# 2012 Trek Superfly 100 Pro



## gal (Jan 23, 2004)

my new superfly 100Pro
weight 10.100
+polar+pedals and all gear ready to ride
only upgrade was American Classic Race 29er wheels
they are only 1419g tubeless ready


----------



## EagleRider (Mar 25, 2009)

Very nice. What does the whole bike weigh with pedals? 

I just put my 2011 SF 100 Elite (stock X0) on the scale and it comes in at 25.25# with Shimano pedals. With the AC wheels, XX cranks I am guessing you are near 23-24#.


----------



## kingkongsfinger (Dec 27, 2011)

As I said on WW very nice indeed:thumbsup::winker:


----------



## redline9k (May 10, 2011)

Getting mine dirty for the first time today as well. Just finished building it up. 

I took the 2012 SF 100 Pro and scrapped everything but the frame/fork/shock/stem/seatpost

Full XTR, Kings laced to Stans Crest, Easton EC90 HB, tubeless, etc....23.44

cant wait to see how it rides.


----------



## Tiffster (Jan 30, 2008)

Are those Hope floating rotors i see with your Avids ?

If they are do they fit ok etc ?

Is that the 26/39 xx rings too ?


----------



## pixelrausch (Jul 25, 2009)

awesome


----------



## gal (Jan 23, 2004)

Tiffster
mtbr member
*

*
Join Date: Jan 2008
Posts: 1,990
Rep Power: 6
Rep: 
user gallery 

Are those Hope floating rotors i see with your Avids ?
Yes
If they are do they fit ok etc 
They are great, I use same setup on my old bike for the last 2 years

Is that the 26/39 xx rings too yes


----------



## Tiffster (Jan 30, 2008)

Do you have clearance problems with the rivets on the rear brake ?

I received my rotors today and on the front its ok, on the rear the rivets aren't touching the caliper but they must only be 0.0001mm away as i can't see any light through...


----------



## gal (Jan 23, 2004)

Its just perfect
No need for more clearance


----------



## [email protected] (Dec 7, 2007)

redline9k said:


> Getting mine dirty for the first time today as well.
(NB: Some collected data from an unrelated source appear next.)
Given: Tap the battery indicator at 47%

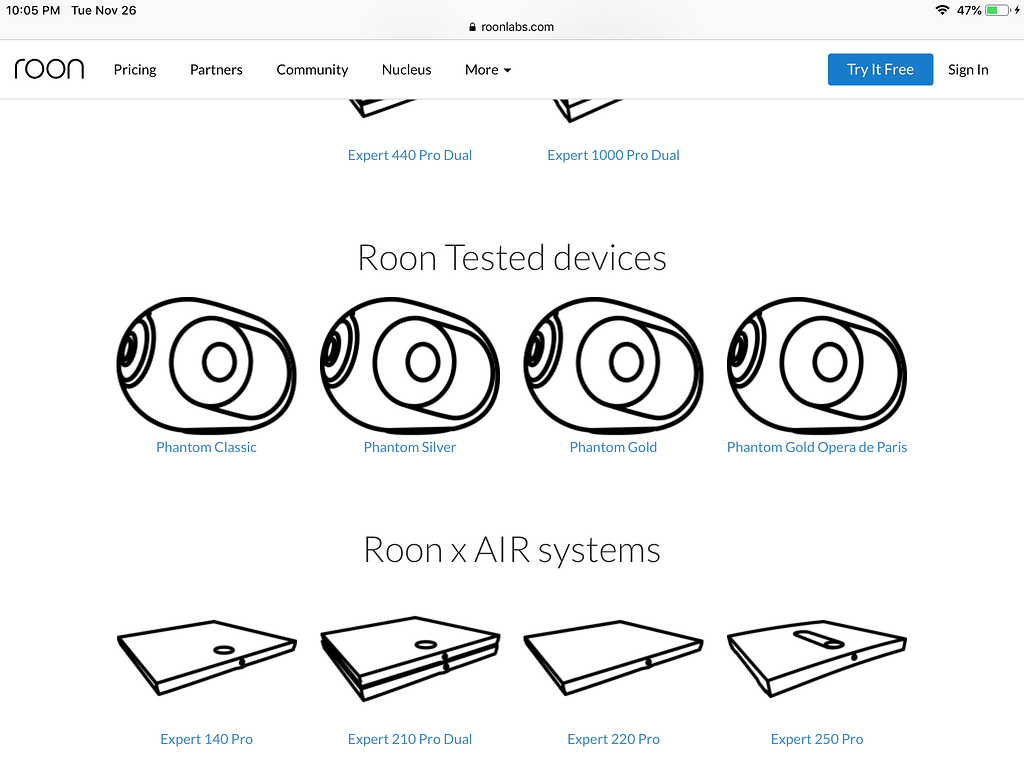Looking at the screenshot, I should click(x=997, y=10).
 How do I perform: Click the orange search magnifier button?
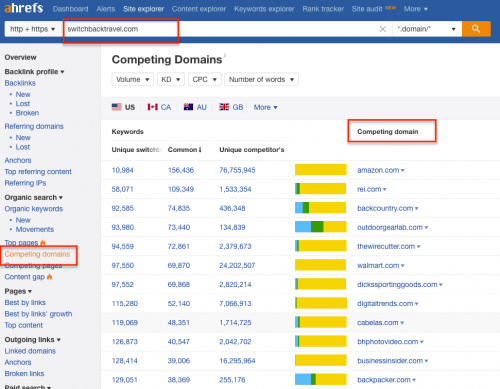coord(476,29)
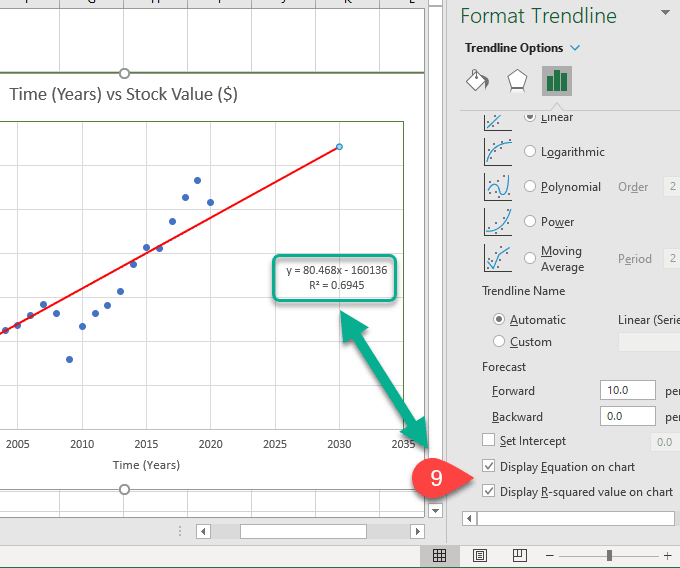Select the Logarithmic trendline option
This screenshot has width=680, height=568.
tap(531, 152)
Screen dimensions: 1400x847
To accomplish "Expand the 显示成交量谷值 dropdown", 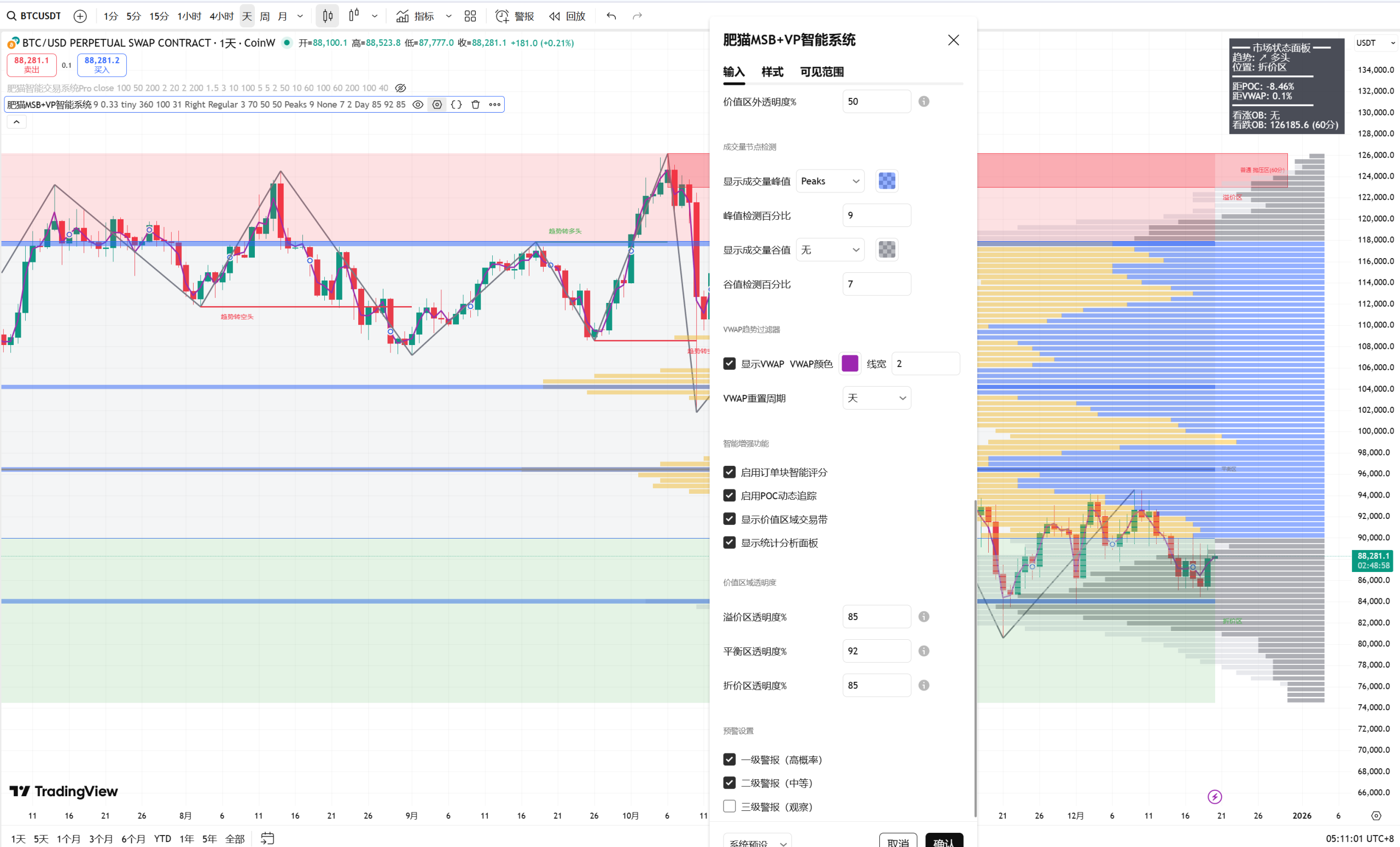I will (830, 250).
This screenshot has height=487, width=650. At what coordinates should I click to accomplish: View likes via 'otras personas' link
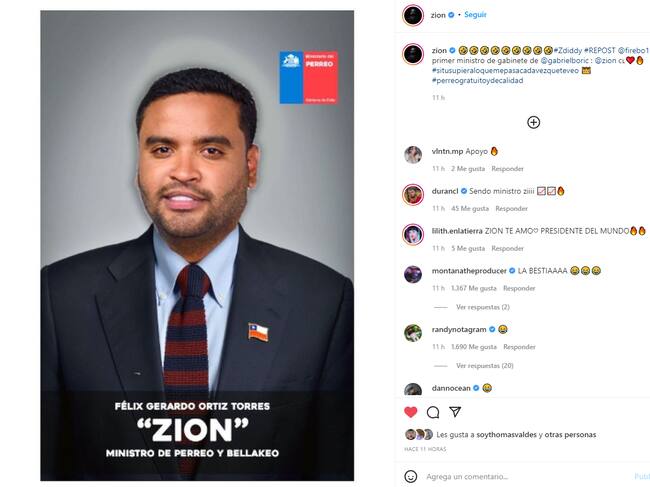pyautogui.click(x=570, y=434)
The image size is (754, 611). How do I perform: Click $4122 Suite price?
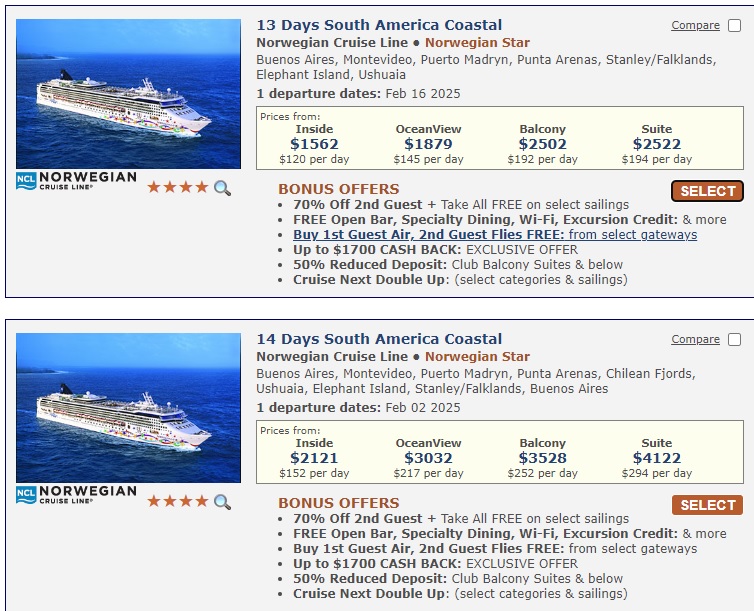click(656, 458)
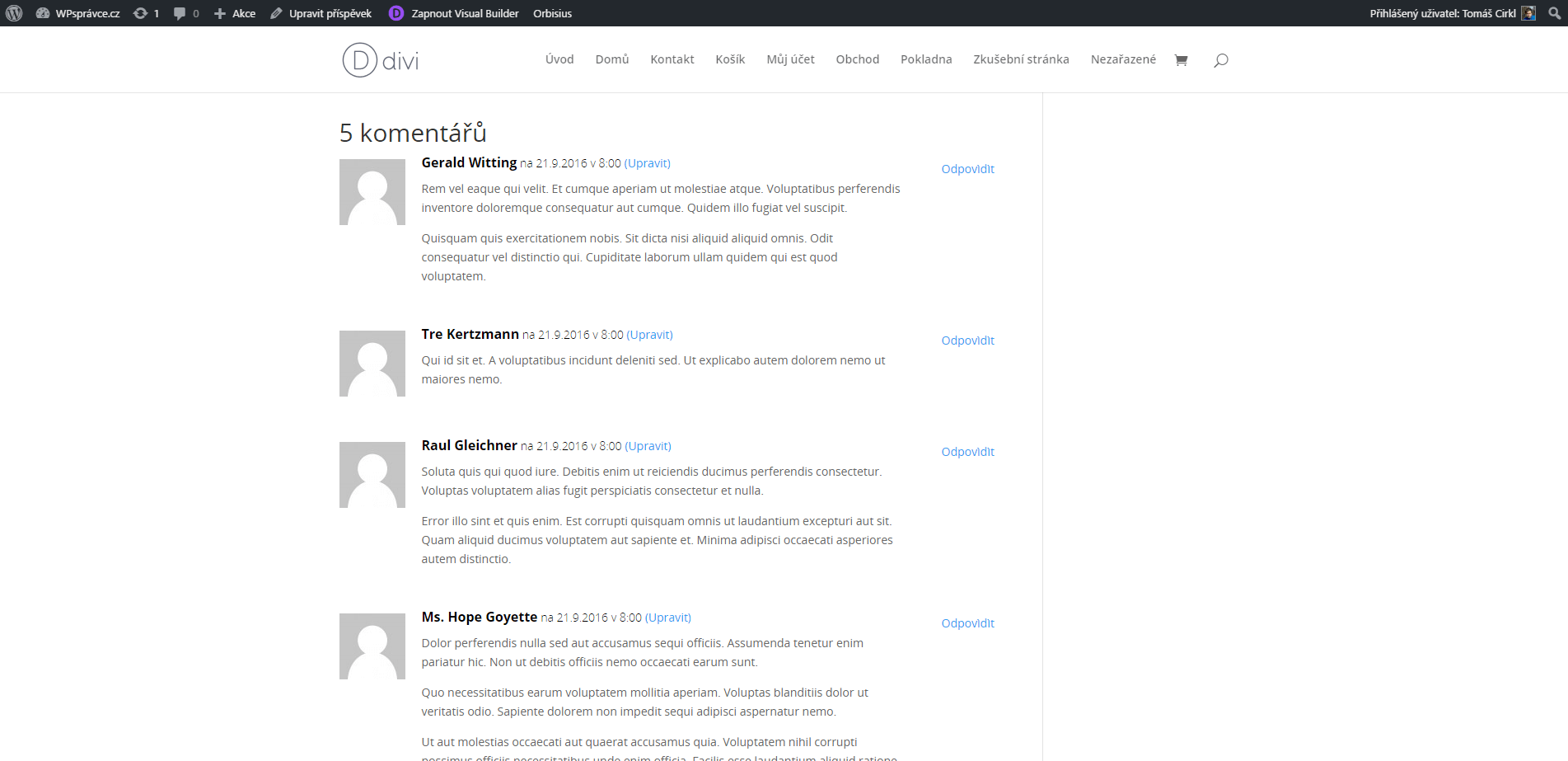1568x761 pixels.
Task: Open the shopping cart icon in navigation
Action: tap(1181, 60)
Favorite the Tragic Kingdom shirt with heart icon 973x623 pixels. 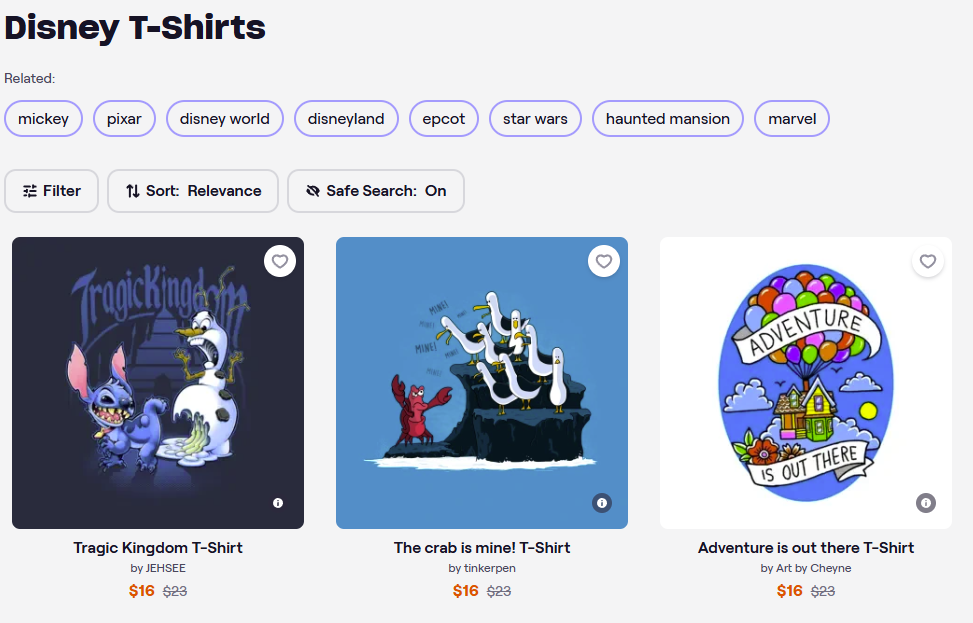280,262
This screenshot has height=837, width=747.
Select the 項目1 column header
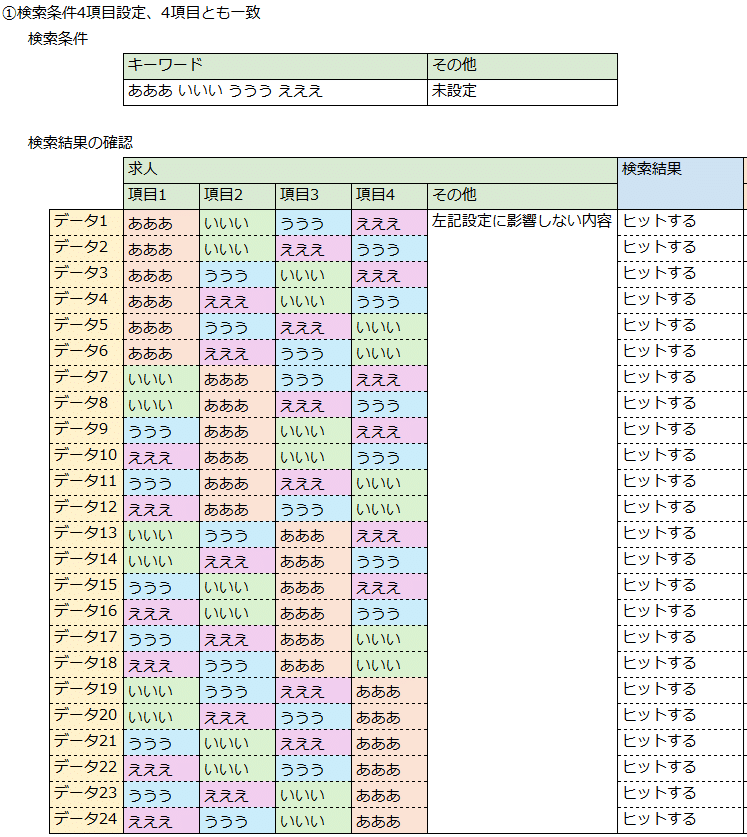[161, 195]
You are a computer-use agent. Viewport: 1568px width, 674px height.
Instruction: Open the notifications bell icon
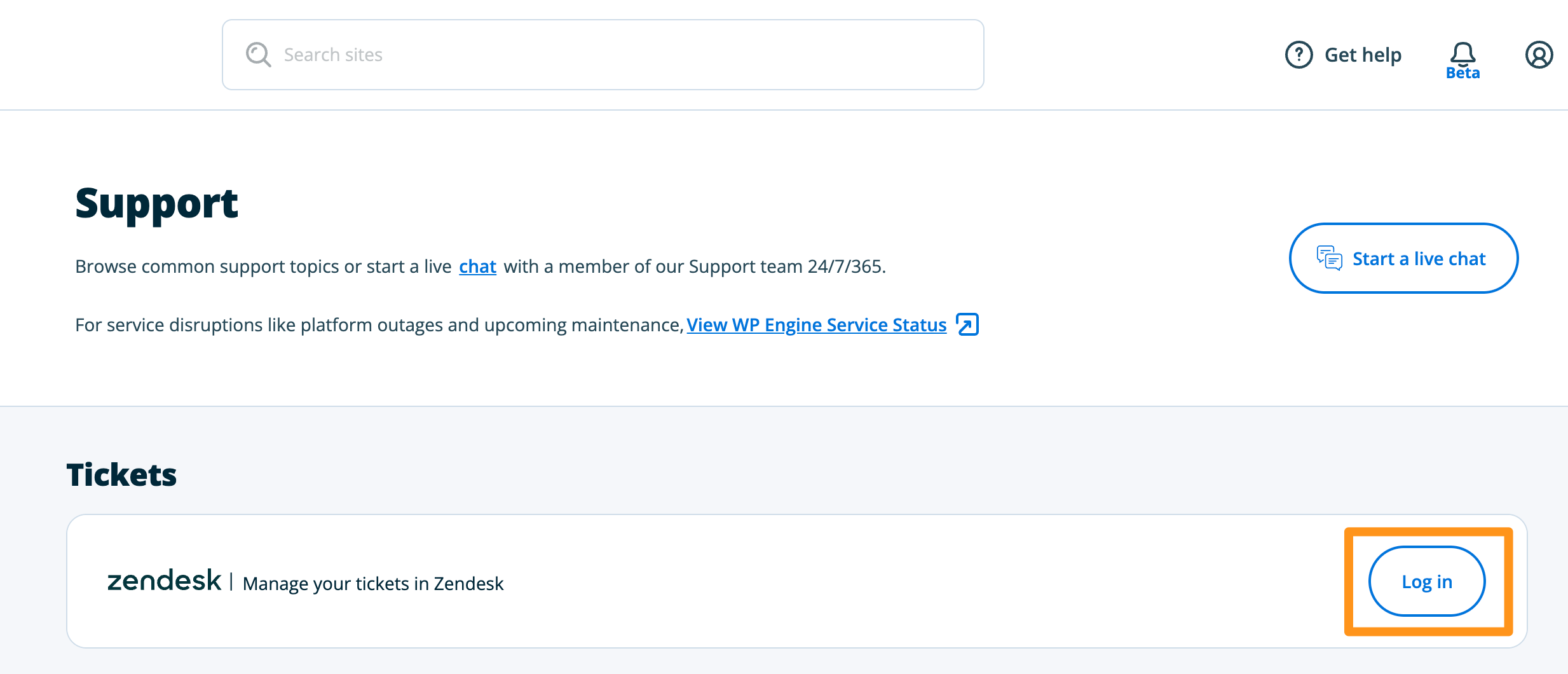1462,53
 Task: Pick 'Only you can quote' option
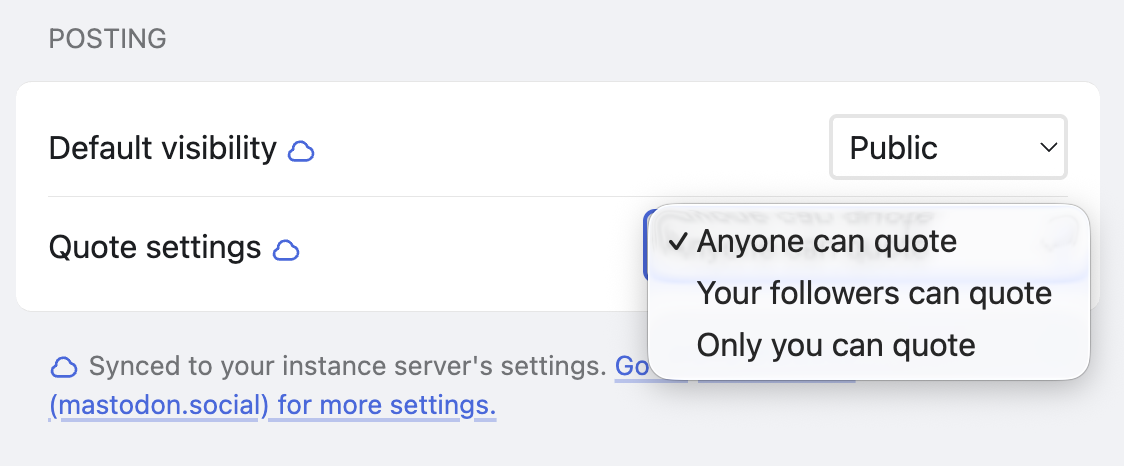[835, 345]
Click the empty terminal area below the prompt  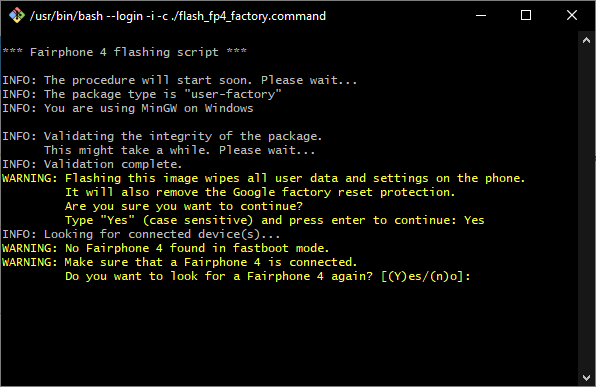(x=289, y=331)
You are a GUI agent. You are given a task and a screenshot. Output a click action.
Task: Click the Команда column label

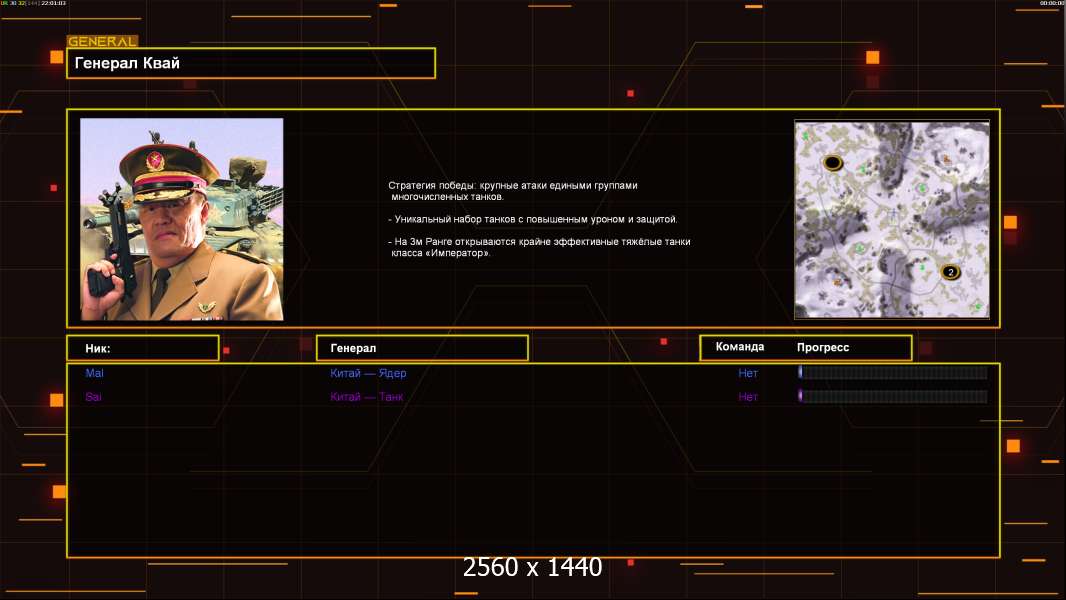coord(740,347)
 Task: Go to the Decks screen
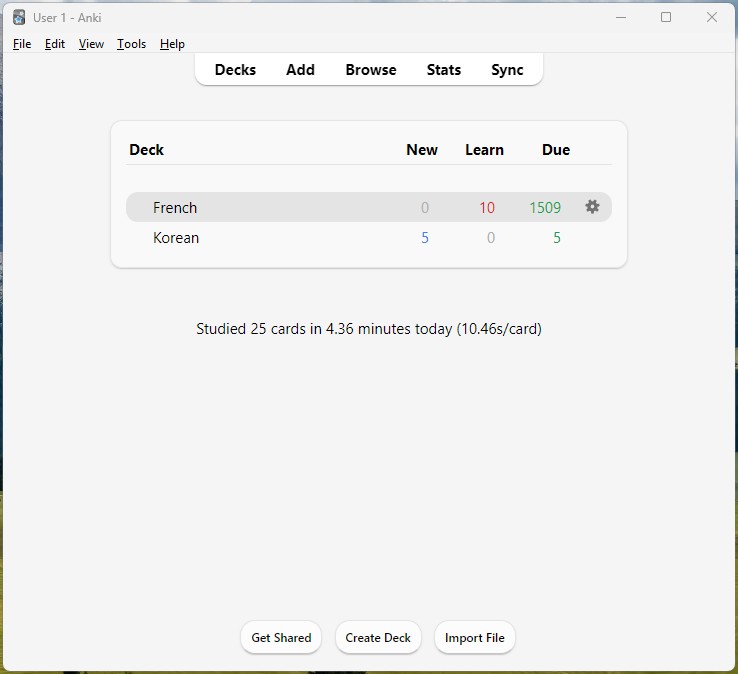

Just finished building it up.
> 
> I took the 2012 SF 100 Pro and scrapped everything but the frame/fork/shock/stem/seatpost
> 
> ...


What is your frame size?


----------



## redline9k (May 10, 2011)

19". The bontrager tires are ultralight. Can say they're going to last but my go to Kenda slant six tires are 150g more apiece.


----------



## tcwippy (Nov 27, 2004)

I picked mine up in December and I am absolutely in awe of the bike. I have a stable full of other great bikes, including a hard tail Superfly (carbon) along with a couple custom 26" full suspension bikes - a 22 lb Giant NRS Air and a 21 lb Scott Spark. As awesome as those other bikes are, they are all going up for sale. The Superfly 100 Pro is just plain faster, more comfortable, and more fun, and has gotten me excited about mountain biking in a way I haven't been in years. I dont know, its just amazing, the full-suspension 29"er is like no other bike I've ever ridden. "Its a whole new ball game," as they say.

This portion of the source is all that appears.